Gross National Happiness
In the 1970’s the Bhutanese King Jigme Singye Wangchuck began instituting his vision of “gross national happiness (GNH)”, which included strong measures to protect Bhutan’s dominant ethnic culture and the religious tradition of Vajrayana Buddhism (which it shares with Tibet). In the 1980s, the Bhutanese government was worried about illegal immigration and preserving the country’s cultural identity in the face of Nepali influence as well as the power of it’s neighboring giants China and India. Bhutan adopted a “one nation one people” policy and introduced mandatory Driglam Namza, the ancient code of social etiquette practised by the dominant ethnic group- people from west Bhutan, who are of Tibetan origin. The government decided to deport thousands of people of Nepali ethnicity, many of whom had lived in the south of Bhutan for generations and are known as lhotshampas (“southerners”). The government passed laws requiring people to wear traditional Bhutanese dress and banned the Nepali language in public, and, human rights groups say, tortured Nepali Bhutanese, who spoke out.

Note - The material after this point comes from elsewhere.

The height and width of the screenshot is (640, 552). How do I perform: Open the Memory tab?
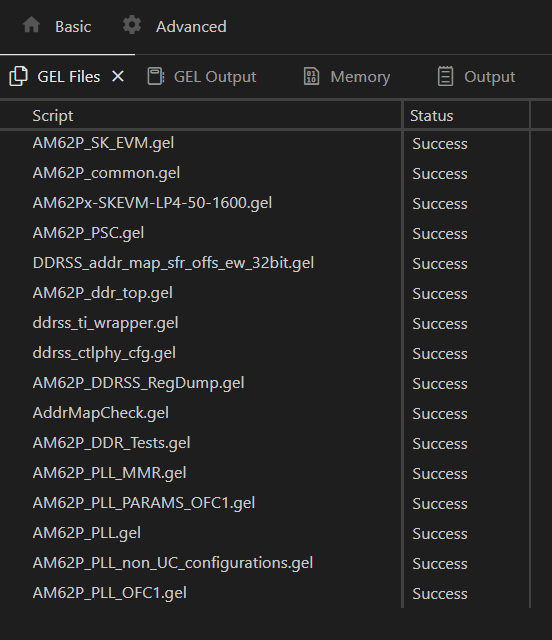tap(360, 77)
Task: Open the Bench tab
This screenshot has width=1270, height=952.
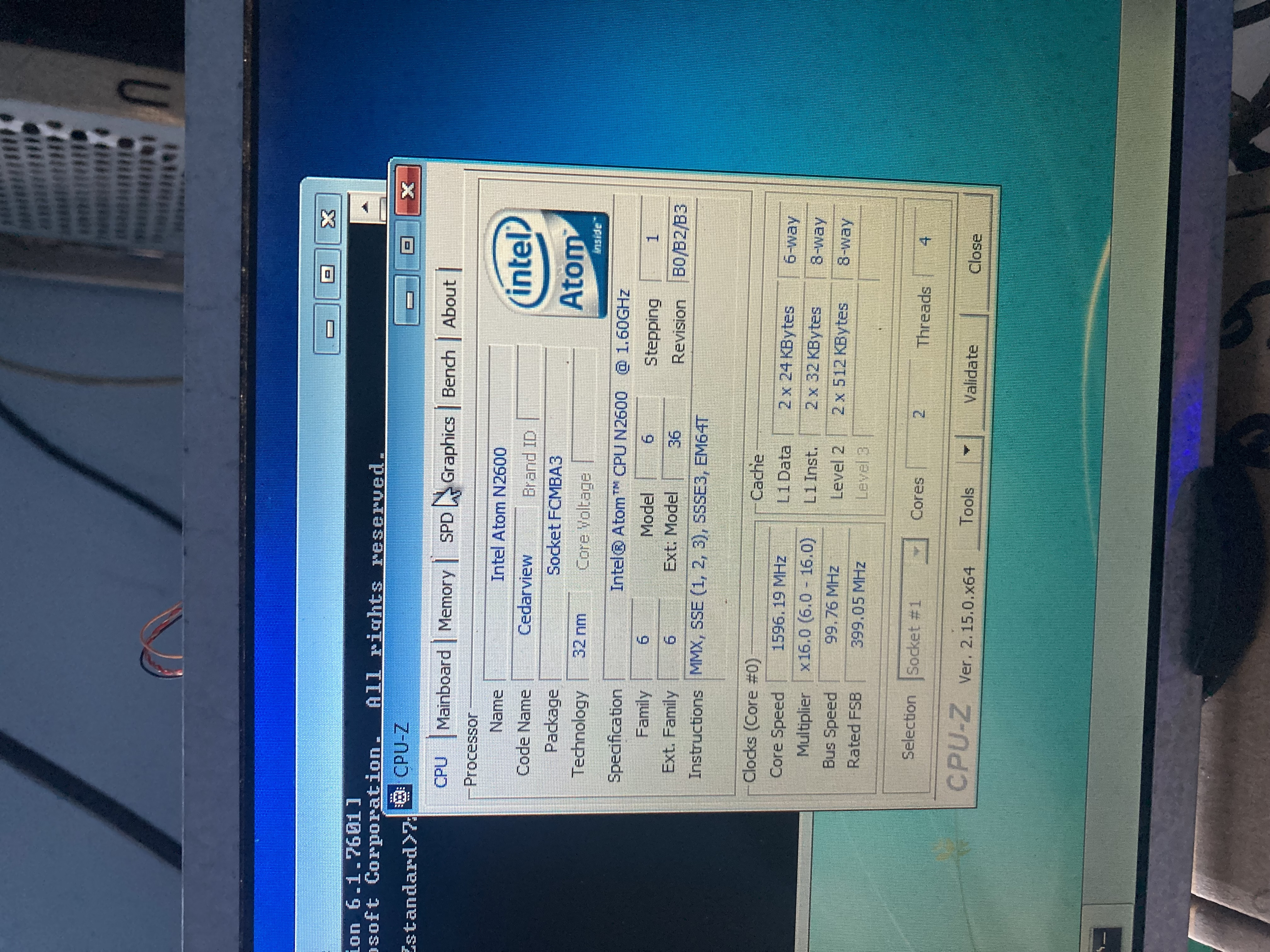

In a harrowing 2013 NY Times article Vidhyapati Mishra wrote an account of the expulsion of his family from Bhutan. He recalls an idyllic childhood on a farm that grew “maize, millet and buckwheat, a cardamom garden, beehives and enough pasture for cows, oxen, sheep and buffaloes.” After the 1989 declaration of the “one people, one country” policy things began to change. Hindu seminaries were closed, “traditional Bhutanese” customs were imposed on all and Mishra’s elementary school, which served the Lhotshampa population, was closed down. One day in 1991 Mishra reports, men in uniform came to his house and seized his father. After insisting he put on his bakku (traditional Bhutanese dress), they dragged him from the house kicking and slapping him. As Mishra describes it, “My father was held for 91 days in a small, dank cell. They pressed him down with heavy logs, pierced his fingers with needles, served him urine instead of water, forced him to chop firewood all day with no food. Sometimes, they burned dried chilies in his cell to make breathing unbearable. He agreed eventually to sign what were called voluntary migration forms and was given a week to leave the country our family had inhabited for four generations.” At the time of writing that NY Times article Mishra had been in a refugee camp known as Beldangi 2 for 21 years.

Full content of this article can be read here.

(The article has been reproduced with due permission from hashkata.com. Matthew is a freelance journalist and writer from Canada. He has been contributing for the Forward, the Jewish Independent, Tikkun, Elephant Journal and elsewhere. He can be reached at mzgindin@gmail.com)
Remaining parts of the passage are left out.